■ **ABOUT THIS EXERCISE**: Copy out again, unchanged, the listing below from the line that has "imprint (831, 1181)" through the line that has "BECOME A DISTRIBUTOR (876, 84)".

■ **AVAILABLE RECORDS**:
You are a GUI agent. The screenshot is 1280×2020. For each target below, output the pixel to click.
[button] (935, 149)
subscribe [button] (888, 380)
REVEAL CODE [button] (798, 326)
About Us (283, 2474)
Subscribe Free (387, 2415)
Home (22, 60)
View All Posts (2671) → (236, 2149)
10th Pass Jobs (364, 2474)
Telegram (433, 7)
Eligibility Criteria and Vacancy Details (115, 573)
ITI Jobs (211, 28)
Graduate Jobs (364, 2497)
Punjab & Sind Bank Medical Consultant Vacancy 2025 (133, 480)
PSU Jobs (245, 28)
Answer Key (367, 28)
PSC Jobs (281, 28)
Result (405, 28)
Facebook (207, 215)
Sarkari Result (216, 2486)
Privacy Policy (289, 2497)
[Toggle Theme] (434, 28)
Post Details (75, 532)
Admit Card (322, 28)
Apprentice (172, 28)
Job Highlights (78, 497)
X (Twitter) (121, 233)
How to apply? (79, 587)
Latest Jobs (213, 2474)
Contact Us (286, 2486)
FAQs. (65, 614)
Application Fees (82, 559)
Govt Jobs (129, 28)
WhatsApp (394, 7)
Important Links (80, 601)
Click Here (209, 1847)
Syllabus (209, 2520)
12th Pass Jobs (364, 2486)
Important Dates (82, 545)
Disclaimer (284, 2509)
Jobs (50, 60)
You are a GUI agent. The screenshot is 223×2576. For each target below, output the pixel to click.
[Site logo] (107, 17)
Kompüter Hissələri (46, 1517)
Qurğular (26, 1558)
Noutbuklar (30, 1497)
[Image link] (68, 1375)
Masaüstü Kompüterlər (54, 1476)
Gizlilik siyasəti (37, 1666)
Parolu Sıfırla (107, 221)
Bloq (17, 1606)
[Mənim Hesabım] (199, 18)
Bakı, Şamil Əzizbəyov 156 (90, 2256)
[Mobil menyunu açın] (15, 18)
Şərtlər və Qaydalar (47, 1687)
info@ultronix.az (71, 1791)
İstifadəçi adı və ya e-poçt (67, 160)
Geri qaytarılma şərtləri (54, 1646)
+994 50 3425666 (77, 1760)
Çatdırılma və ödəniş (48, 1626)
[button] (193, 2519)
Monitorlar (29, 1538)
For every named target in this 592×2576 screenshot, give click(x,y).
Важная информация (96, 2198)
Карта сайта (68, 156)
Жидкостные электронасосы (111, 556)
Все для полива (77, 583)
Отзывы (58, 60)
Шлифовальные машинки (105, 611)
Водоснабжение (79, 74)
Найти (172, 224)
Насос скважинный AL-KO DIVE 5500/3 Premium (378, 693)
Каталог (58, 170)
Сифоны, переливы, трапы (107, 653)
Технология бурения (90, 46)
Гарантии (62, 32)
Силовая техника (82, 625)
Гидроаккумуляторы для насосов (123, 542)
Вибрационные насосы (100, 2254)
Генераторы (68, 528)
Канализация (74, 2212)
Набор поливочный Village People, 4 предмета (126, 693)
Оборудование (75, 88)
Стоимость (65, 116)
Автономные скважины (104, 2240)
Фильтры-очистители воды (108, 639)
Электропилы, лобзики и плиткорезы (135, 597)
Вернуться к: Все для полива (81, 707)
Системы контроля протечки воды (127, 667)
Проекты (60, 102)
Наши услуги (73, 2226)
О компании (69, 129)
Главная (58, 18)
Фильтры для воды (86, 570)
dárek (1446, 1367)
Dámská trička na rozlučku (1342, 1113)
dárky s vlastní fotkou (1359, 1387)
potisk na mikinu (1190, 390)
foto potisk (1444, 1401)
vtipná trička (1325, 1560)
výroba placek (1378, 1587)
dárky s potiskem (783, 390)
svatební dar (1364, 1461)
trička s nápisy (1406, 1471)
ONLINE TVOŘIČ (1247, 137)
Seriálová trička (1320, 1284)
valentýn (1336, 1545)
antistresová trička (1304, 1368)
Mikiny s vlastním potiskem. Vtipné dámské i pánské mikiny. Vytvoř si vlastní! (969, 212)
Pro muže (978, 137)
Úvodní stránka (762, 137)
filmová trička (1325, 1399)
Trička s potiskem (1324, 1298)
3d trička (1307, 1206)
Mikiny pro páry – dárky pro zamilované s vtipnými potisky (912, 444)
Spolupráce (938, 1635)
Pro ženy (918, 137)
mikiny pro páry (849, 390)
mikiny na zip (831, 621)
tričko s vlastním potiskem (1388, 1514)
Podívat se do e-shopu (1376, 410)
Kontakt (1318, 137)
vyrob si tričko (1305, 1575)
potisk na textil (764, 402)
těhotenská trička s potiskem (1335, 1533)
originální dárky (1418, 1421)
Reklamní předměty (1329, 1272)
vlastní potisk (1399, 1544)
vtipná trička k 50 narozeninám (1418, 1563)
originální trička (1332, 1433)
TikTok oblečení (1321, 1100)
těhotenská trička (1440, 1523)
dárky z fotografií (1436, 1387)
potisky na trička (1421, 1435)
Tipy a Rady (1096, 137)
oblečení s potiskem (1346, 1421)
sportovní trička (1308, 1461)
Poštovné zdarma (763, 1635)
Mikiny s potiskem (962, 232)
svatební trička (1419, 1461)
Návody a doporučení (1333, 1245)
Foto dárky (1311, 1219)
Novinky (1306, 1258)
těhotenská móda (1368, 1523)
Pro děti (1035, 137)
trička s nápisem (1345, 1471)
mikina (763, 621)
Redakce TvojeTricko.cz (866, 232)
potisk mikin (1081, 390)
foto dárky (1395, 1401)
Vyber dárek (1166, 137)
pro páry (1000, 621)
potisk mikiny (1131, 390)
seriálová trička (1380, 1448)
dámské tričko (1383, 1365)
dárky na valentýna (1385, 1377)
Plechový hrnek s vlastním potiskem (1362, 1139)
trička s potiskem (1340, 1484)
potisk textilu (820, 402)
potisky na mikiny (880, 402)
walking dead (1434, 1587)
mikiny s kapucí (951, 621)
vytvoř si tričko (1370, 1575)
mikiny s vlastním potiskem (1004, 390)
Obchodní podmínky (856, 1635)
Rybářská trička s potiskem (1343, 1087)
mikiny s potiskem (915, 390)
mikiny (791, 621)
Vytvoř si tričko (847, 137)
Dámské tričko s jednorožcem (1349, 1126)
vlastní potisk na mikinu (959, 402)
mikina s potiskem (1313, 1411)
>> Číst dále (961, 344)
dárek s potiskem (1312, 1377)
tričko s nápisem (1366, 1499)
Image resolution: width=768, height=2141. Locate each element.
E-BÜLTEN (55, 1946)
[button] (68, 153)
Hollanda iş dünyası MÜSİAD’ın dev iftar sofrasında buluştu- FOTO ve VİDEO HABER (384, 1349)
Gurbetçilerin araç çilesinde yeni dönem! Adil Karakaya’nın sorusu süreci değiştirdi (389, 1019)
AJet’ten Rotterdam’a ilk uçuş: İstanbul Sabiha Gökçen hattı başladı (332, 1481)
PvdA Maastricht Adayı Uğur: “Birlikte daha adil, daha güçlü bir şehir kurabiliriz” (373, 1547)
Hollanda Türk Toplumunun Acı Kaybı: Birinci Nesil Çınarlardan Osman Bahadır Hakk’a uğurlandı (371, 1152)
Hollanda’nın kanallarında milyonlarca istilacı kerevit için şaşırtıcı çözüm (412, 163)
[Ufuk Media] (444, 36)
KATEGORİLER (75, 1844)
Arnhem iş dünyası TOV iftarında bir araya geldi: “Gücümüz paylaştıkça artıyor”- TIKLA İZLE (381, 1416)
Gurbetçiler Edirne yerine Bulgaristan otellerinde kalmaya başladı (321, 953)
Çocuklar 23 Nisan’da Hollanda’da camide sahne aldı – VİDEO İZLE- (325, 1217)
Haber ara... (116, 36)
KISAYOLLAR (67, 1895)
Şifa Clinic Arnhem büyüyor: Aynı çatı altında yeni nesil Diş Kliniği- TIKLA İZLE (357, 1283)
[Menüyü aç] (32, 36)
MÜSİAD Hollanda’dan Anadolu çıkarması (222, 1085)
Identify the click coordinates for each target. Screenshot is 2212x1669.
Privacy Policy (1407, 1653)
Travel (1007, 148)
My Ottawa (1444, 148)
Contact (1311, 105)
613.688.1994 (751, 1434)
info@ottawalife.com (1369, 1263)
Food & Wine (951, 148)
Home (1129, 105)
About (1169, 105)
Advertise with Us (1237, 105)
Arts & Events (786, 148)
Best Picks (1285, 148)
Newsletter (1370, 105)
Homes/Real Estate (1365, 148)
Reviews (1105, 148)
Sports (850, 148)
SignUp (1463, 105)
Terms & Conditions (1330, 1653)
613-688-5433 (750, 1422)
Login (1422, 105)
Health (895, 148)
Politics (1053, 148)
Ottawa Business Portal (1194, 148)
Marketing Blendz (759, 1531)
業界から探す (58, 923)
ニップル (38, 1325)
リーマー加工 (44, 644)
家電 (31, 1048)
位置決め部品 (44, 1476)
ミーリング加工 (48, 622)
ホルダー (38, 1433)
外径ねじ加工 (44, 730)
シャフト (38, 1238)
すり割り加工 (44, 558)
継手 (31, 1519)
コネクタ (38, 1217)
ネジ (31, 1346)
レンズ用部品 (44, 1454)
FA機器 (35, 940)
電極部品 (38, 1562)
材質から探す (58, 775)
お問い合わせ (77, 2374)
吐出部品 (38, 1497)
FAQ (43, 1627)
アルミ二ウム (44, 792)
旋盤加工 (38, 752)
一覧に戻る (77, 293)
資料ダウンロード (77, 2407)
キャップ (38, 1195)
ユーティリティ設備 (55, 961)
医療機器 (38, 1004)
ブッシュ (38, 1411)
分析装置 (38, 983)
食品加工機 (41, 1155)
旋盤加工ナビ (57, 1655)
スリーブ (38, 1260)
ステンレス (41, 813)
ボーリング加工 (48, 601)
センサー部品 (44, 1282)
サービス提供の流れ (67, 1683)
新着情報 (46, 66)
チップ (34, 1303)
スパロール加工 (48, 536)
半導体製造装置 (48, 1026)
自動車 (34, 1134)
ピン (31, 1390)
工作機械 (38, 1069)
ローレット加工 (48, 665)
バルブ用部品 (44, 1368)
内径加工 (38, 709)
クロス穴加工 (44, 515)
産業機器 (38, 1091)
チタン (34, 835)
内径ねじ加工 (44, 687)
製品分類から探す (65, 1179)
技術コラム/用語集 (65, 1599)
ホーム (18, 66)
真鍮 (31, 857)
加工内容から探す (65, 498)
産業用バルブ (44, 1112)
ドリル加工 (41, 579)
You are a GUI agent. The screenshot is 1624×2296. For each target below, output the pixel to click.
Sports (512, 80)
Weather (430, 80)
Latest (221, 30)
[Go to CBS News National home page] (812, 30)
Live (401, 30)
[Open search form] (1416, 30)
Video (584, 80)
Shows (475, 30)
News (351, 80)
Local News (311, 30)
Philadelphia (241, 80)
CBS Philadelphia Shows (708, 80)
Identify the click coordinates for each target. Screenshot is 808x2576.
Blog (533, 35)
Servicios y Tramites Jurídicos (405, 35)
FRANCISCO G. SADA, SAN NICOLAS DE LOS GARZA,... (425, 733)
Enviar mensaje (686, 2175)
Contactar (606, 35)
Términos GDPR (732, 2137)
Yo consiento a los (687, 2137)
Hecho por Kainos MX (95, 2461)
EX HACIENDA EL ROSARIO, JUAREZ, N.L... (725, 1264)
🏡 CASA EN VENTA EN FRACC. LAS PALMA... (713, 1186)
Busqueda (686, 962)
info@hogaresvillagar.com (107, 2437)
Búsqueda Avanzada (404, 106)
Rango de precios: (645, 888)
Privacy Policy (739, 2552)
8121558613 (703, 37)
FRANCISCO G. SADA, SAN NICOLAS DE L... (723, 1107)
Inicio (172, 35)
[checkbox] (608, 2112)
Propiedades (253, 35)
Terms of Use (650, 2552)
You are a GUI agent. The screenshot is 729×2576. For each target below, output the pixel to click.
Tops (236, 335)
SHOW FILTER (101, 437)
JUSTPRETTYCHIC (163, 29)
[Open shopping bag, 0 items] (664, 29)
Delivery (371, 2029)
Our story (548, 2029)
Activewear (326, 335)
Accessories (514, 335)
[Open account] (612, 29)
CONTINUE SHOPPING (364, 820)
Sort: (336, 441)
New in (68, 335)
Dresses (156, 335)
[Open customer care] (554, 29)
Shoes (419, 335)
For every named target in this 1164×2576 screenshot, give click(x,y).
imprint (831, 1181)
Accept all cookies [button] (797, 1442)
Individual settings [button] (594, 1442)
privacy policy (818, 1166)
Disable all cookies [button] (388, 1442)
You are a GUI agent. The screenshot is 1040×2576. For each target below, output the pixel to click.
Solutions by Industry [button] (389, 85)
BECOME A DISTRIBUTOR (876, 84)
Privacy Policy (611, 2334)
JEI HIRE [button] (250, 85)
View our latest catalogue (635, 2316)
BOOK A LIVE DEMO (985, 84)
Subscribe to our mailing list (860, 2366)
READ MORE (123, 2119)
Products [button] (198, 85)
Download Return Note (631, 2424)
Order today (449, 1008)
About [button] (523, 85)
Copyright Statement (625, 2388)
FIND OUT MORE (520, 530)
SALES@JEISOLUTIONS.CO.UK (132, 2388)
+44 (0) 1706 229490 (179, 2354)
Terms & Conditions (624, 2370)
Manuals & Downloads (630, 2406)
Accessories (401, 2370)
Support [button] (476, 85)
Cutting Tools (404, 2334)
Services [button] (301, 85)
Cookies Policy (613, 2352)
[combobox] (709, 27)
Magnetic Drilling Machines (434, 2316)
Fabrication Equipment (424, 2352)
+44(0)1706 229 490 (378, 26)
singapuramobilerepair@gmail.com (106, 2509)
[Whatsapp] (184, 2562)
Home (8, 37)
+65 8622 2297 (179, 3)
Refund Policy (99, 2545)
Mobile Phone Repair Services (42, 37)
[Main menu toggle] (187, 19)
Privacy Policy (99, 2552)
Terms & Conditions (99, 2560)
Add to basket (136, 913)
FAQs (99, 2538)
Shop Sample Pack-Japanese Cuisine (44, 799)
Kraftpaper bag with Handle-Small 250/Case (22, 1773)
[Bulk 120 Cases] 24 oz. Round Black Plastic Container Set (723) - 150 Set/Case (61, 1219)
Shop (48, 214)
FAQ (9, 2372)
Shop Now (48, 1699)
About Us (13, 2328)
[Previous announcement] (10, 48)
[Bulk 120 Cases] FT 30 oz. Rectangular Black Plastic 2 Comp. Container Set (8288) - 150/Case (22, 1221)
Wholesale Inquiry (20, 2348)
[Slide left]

■ **ANSWER TO THIS TASK**:
imprint (831, 1181)
Accept all cookies [button] (797, 1442)
Individual settings [button] (594, 1442)
privacy policy (818, 1166)
Disable all cookies [button] (388, 1442)
You are a GUI agent. The screenshot is 1040×2576. For each target below, output the pixel to click.
Solutions by Industry [button] (389, 85)
BECOME A DISTRIBUTOR (876, 84)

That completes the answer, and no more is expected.